- _Information shown_:
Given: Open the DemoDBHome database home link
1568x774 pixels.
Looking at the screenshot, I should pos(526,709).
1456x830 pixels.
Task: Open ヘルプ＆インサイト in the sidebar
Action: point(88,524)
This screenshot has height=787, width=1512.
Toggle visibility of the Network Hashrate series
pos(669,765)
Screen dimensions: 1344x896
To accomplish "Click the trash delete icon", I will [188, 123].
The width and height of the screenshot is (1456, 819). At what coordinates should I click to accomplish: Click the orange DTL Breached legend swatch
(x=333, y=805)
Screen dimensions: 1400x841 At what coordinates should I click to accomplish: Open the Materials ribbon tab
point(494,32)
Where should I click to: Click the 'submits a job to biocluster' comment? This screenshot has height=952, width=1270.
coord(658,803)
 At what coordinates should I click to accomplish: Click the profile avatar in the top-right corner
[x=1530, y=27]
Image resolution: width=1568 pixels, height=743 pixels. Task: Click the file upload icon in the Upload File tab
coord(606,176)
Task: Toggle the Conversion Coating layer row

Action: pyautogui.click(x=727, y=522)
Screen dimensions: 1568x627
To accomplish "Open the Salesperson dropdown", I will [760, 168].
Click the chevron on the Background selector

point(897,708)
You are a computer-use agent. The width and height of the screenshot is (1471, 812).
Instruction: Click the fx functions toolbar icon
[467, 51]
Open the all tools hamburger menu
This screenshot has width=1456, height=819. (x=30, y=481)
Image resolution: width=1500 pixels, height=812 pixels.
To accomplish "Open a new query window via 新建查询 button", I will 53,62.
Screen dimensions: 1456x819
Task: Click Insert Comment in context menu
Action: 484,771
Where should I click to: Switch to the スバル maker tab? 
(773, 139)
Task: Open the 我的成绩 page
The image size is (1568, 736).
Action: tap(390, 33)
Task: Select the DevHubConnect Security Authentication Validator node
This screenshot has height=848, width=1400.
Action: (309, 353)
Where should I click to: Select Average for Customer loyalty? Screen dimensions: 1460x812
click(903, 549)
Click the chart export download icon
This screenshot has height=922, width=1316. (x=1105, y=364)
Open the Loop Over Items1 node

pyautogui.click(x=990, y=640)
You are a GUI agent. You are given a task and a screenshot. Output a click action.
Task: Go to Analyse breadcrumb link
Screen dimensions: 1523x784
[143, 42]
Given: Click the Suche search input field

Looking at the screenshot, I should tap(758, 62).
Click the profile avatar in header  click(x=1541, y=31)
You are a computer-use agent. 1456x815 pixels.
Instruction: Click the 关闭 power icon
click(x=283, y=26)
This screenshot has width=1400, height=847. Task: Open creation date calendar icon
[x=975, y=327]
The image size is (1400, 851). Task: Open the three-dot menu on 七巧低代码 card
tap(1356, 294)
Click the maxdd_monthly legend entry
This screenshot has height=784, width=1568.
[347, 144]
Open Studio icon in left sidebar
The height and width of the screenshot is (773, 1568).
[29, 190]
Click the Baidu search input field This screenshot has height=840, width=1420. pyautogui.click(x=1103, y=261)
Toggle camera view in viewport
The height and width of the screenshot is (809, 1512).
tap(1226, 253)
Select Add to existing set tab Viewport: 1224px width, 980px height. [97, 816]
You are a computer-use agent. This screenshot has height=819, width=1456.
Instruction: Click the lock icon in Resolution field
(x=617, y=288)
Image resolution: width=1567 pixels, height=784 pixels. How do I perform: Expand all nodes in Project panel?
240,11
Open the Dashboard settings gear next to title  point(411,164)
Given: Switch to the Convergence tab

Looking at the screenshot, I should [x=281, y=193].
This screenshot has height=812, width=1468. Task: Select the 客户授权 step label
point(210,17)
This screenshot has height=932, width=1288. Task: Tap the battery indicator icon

- _Action item_: Find every line in the records above that holds the word "link", and copy each one.

- _Output of the exercise_:
Given: Open the DemoDBHome database home link
Task: Go to Analyse breadcrumb link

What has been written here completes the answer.